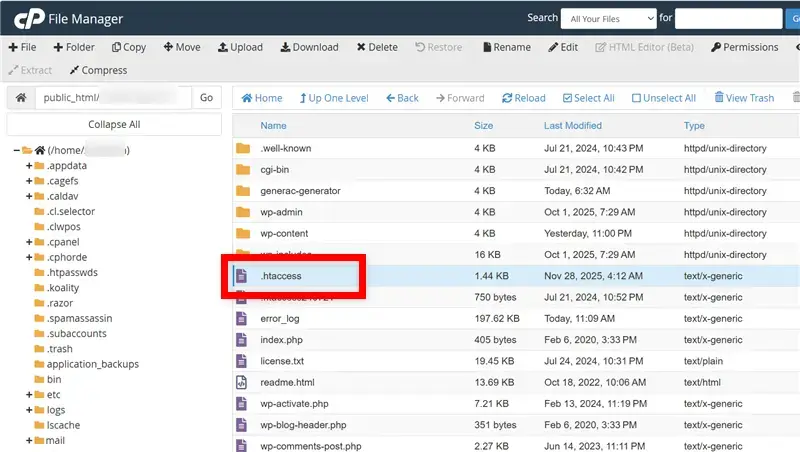
Task: Click the wp-admin folder icon
Action: pos(241,212)
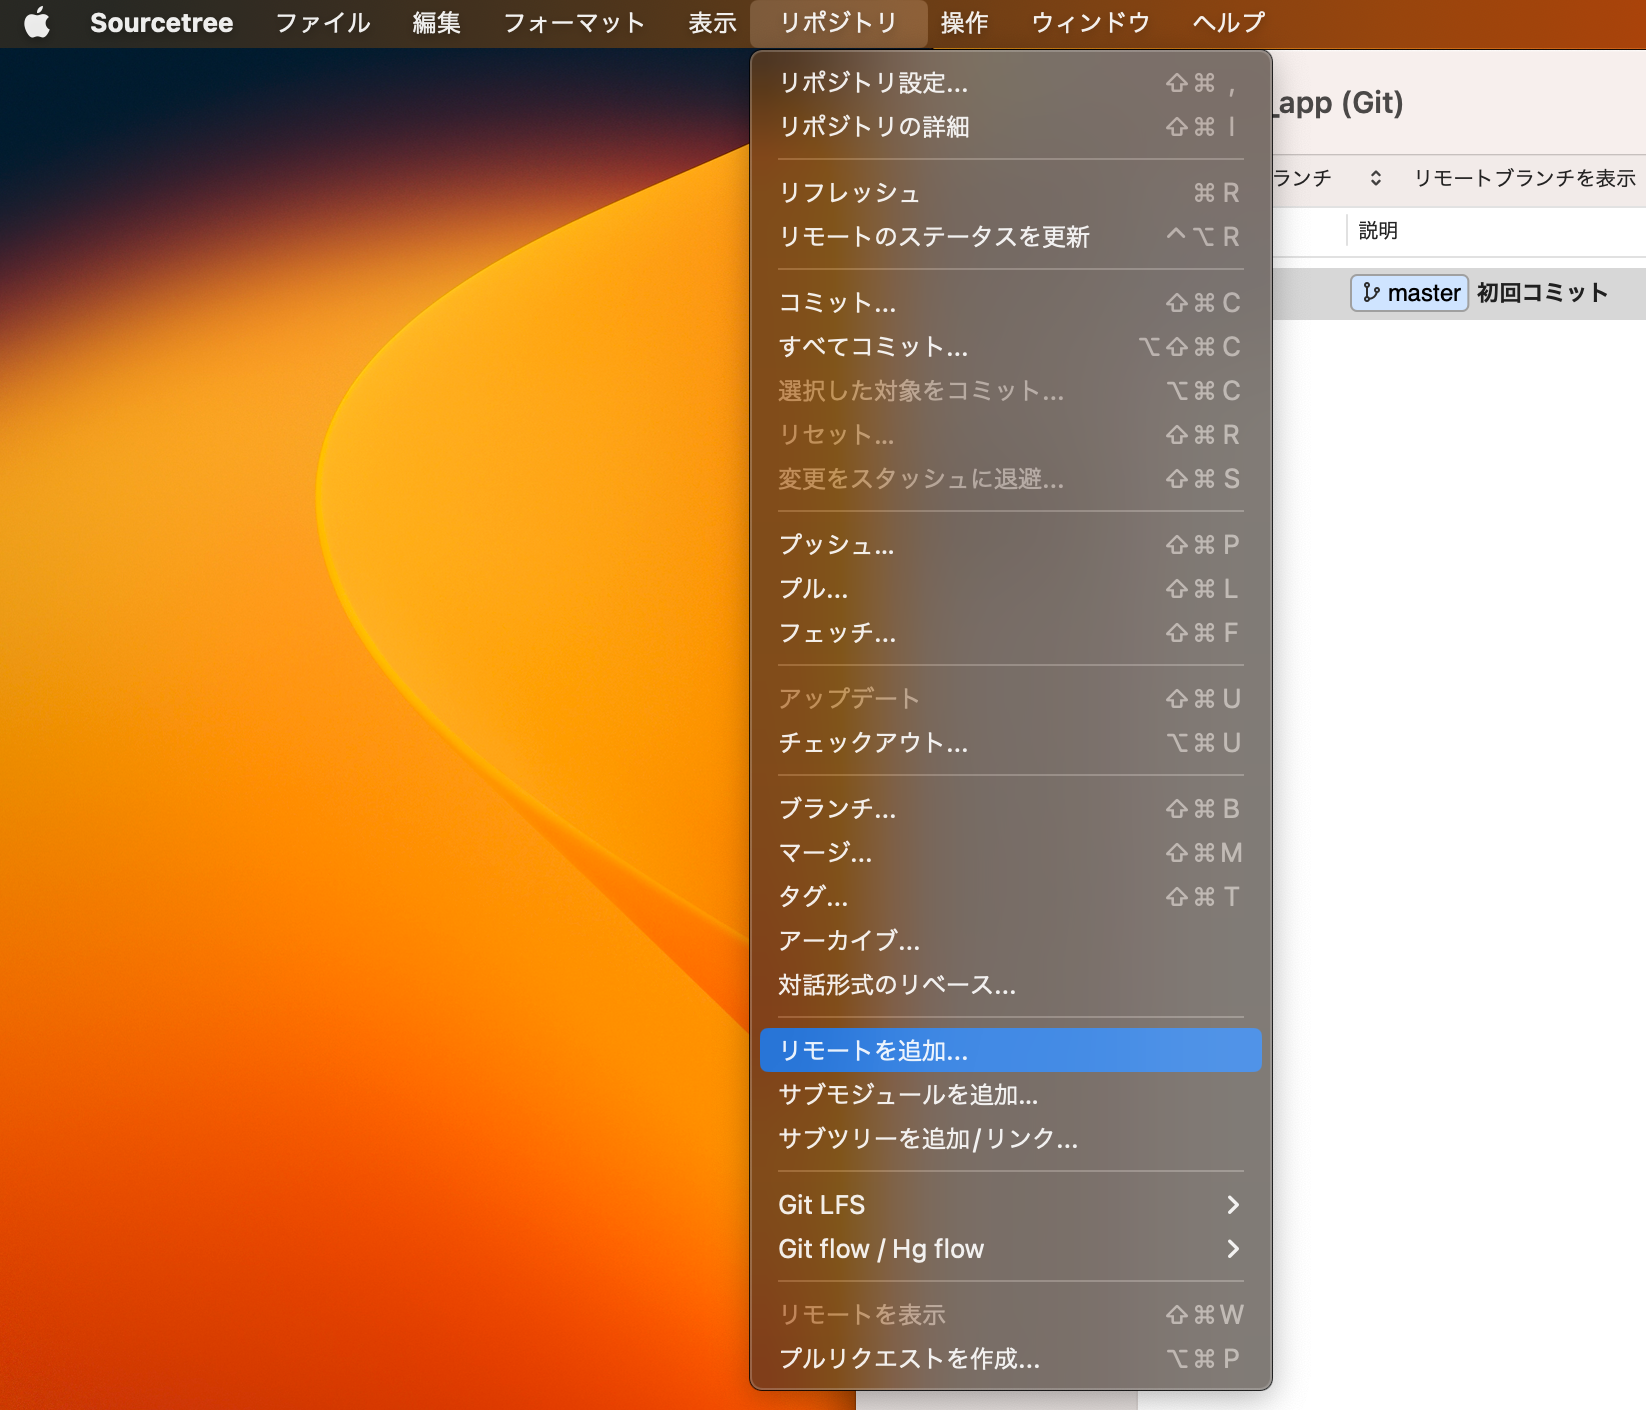Open the リモートブランチを表示 dropdown
Viewport: 1646px width, 1410px height.
click(x=1523, y=178)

—————

Copy every line of the rows above word for word, leaving out the pictures.

→ TASK ANSWER:
Task: Click the wp-admin folder icon
Action: pos(241,212)
Open the リモートブランチを表示 dropdown
Viewport: 1646px width, 1410px height.
click(x=1523, y=178)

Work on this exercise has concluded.